**Short exercise:**
Please render the data below as a numbered list and leave out the blank lines.

[Start Dataset content]

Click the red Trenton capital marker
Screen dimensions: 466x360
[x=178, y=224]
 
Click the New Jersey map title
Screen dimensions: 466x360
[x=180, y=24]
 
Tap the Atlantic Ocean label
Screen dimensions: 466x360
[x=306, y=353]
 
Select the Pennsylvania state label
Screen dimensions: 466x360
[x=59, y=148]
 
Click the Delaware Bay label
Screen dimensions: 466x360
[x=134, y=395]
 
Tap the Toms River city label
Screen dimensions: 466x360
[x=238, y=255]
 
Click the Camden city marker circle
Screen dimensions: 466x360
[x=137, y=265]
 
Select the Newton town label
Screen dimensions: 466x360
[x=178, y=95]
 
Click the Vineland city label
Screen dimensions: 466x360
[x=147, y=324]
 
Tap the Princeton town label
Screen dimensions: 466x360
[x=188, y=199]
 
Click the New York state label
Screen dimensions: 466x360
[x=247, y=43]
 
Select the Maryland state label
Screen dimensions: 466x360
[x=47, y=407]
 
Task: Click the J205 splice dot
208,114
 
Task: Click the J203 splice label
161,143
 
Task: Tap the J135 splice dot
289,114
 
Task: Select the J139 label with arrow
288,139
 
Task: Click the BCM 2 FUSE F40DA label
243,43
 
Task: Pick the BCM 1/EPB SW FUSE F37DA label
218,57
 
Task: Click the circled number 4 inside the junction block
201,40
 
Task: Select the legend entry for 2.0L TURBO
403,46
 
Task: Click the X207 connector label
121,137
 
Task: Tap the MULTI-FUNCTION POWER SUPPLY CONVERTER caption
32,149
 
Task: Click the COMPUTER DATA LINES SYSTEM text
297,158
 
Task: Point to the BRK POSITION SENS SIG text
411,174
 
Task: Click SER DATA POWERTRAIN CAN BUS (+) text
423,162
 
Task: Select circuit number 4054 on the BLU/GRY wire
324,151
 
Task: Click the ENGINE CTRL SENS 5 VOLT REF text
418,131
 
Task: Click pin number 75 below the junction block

[End Dataset content]

**Result below:**
1. Click the red Trenton capital marker
2. Screen dimensions: 466x360
3. [x=178, y=224]
4. Click the New Jersey map title
5. Screen dimensions: 466x360
6. [x=180, y=24]
7. Tap the Atlantic Ocean label
8. Screen dimensions: 466x360
9. [x=306, y=353]
10. Select the Pennsylvania state label
11. Screen dimensions: 466x360
12. [x=59, y=148]
13. Click the Delaware Bay label
14. Screen dimensions: 466x360
15. [x=134, y=395]
16. Tap the Toms River city label
17. Screen dimensions: 466x360
18. [x=238, y=255]
19. Click the Camden city marker circle
20. Screen dimensions: 466x360
21. [x=137, y=265]
22. Select the Newton town label
23. Screen dimensions: 466x360
24. [x=178, y=95]
25. Click the Vineland city label
26. Screen dimensions: 466x360
27. [x=147, y=324]
28. Tap the Princeton town label
29. Screen dimensions: 466x360
30. [x=188, y=199]
31. Click the New York state label
32. Screen dimensions: 466x360
33. [x=247, y=43]
34. Select the Maryland state label
35. Screen dimensions: 466x360
36. [x=47, y=407]
37. Task: Click the J205 splice dot
38. 208,114
39. Task: Click the J203 splice label
40. 161,143
41. Task: Tap the J135 splice dot
42. 289,114
43. Task: Select the J139 label with arrow
44. 288,139
45. Task: Click the BCM 2 FUSE F40DA label
46. 243,43
47. Task: Pick the BCM 1/EPB SW FUSE F37DA label
48. 218,57
49. Task: Click the circled number 4 inside the junction block
50. 201,40
51. Task: Select the legend entry for 2.0L TURBO
52. 403,46
53. Task: Click the X207 connector label
54. 121,137
55. Task: Tap the MULTI-FUNCTION POWER SUPPLY CONVERTER caption
56. 32,149
57. Task: Click the COMPUTER DATA LINES SYSTEM text
58. 297,158
59. Task: Point to the BRK POSITION SENS SIG text
60. 411,174
61. Task: Click SER DATA POWERTRAIN CAN BUS (+) text
62. 423,162
63. Task: Select circuit number 4054 on the BLU/GRY wire
64. 324,151
65. Task: Click the ENGINE CTRL SENS 5 VOLT REF text
66. 418,131
67. Task: Click pin number 75 below the junction block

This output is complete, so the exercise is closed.